#### Problem details
Please pick out and copy every line of the rows below that contains the word "should".

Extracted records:

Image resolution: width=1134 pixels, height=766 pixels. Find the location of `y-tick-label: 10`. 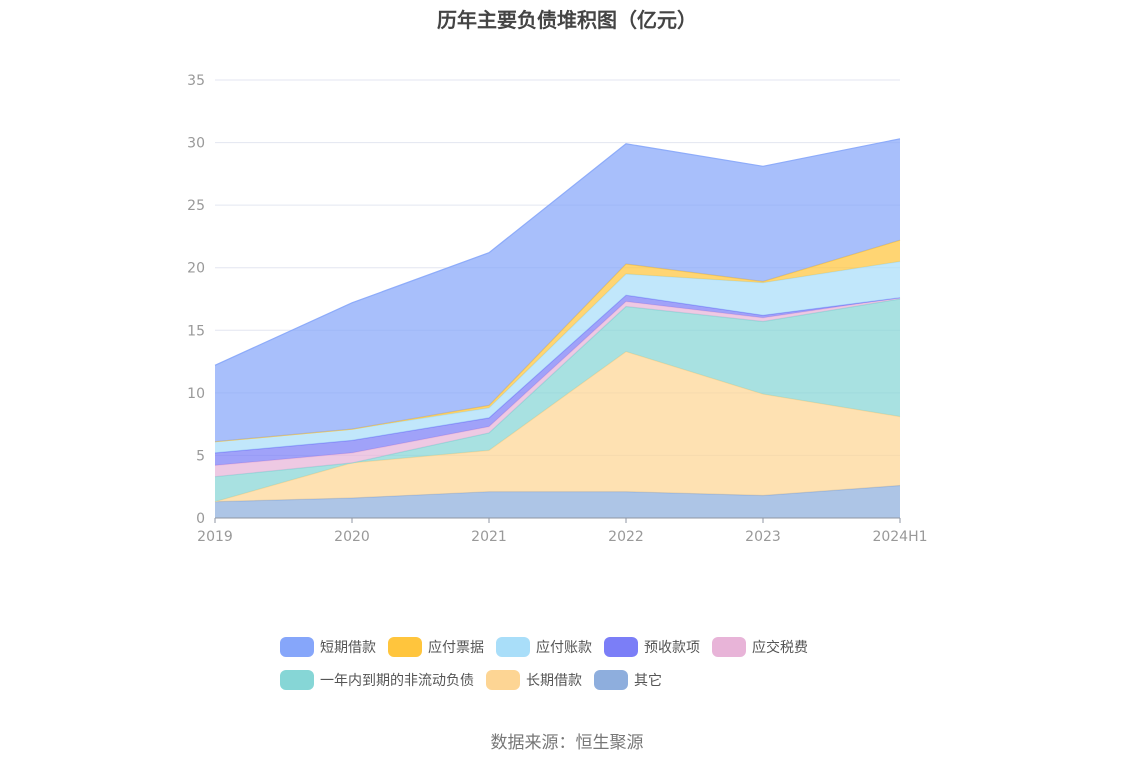

y-tick-label: 10 is located at coordinates (196, 394).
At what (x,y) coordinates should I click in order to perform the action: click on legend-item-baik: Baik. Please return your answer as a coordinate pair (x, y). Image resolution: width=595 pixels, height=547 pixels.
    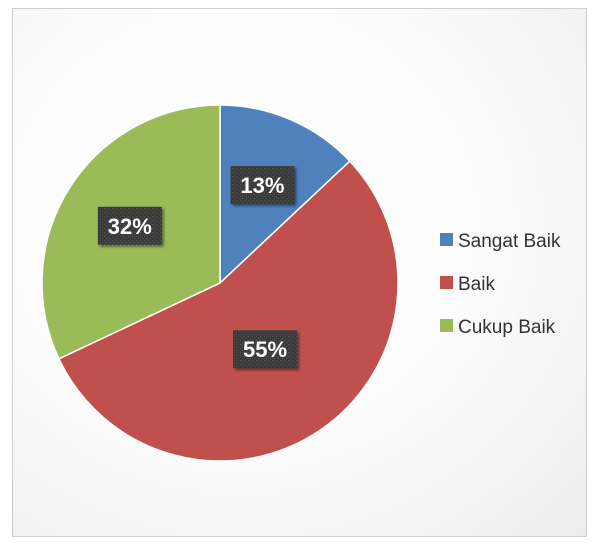
    Looking at the image, I should click on (468, 284).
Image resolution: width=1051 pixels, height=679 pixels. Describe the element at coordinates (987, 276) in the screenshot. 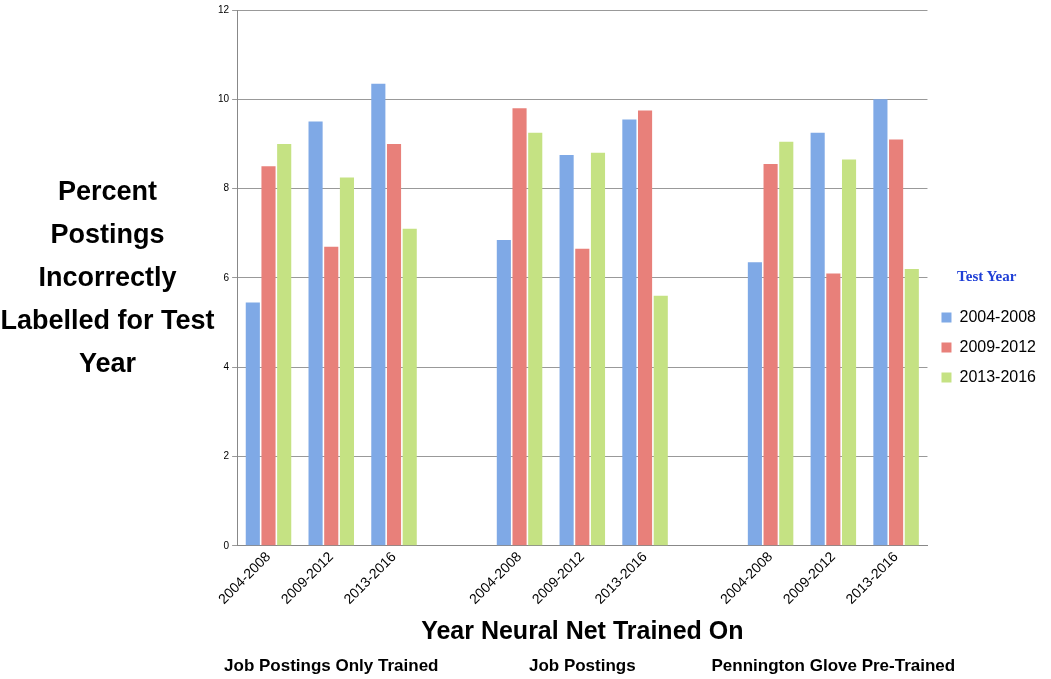

I see `legend-title: Test Year` at that location.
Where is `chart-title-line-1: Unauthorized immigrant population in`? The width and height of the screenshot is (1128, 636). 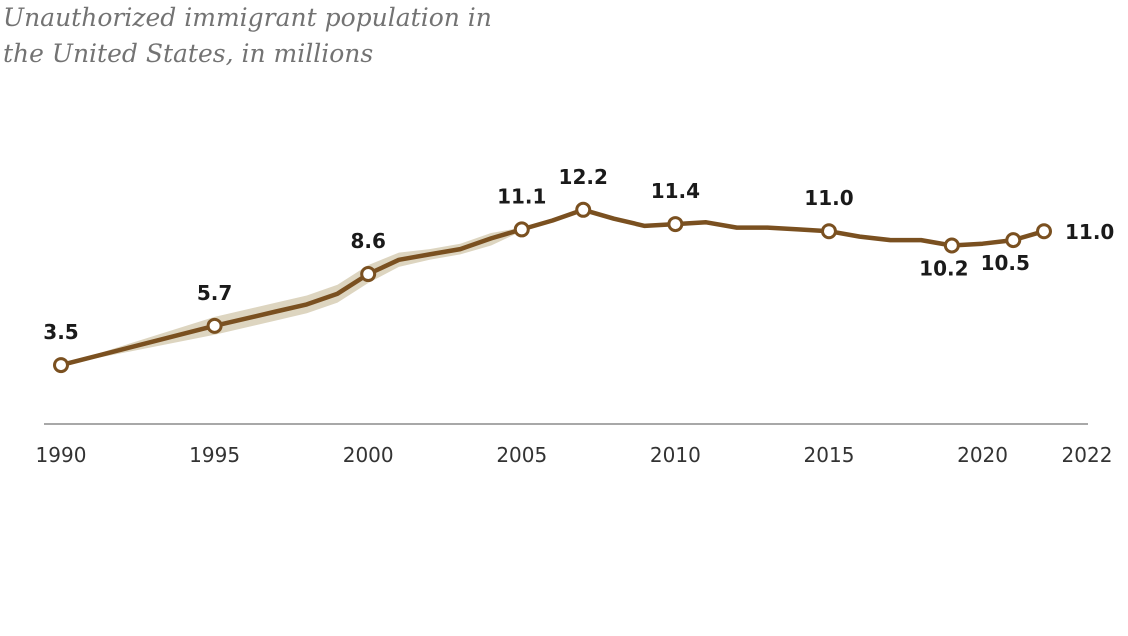 chart-title-line-1: Unauthorized immigrant population in is located at coordinates (248, 18).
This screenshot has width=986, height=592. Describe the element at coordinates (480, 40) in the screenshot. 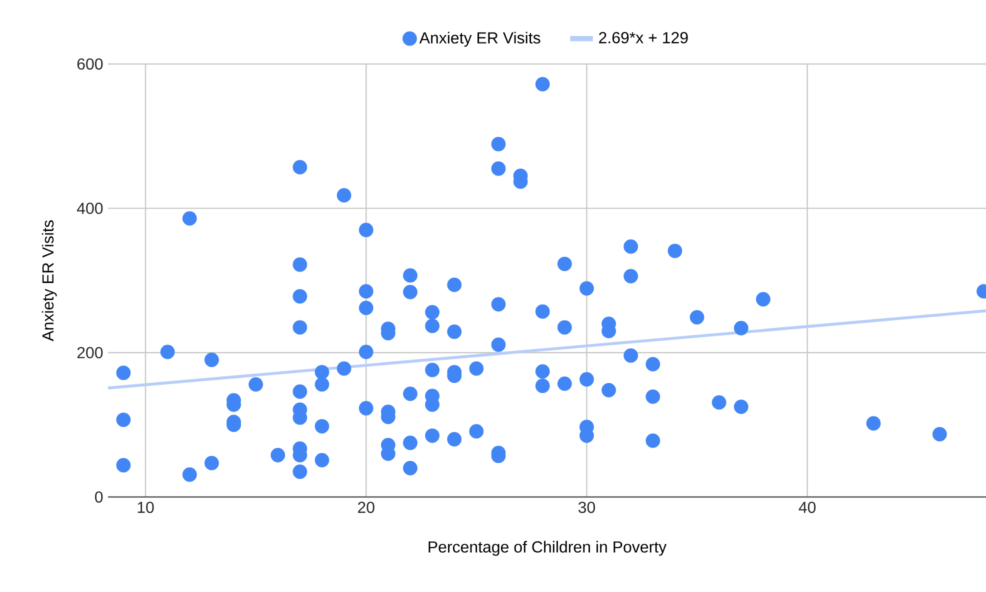

I see `legend-label: Anxiety ER Visits` at that location.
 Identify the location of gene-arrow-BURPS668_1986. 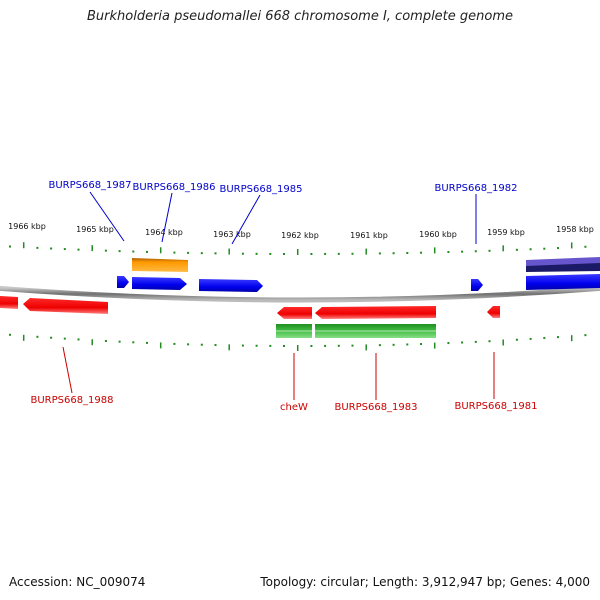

#### Reply to the task
At what (x,y) coordinates should I click in order to perform the action: click on legend-item-baik: Baik. Please return your answer as a coordinate pair (x, y). Image resolution: width=595 pixels, height=547 pixels.
    Looking at the image, I should click on (468, 284).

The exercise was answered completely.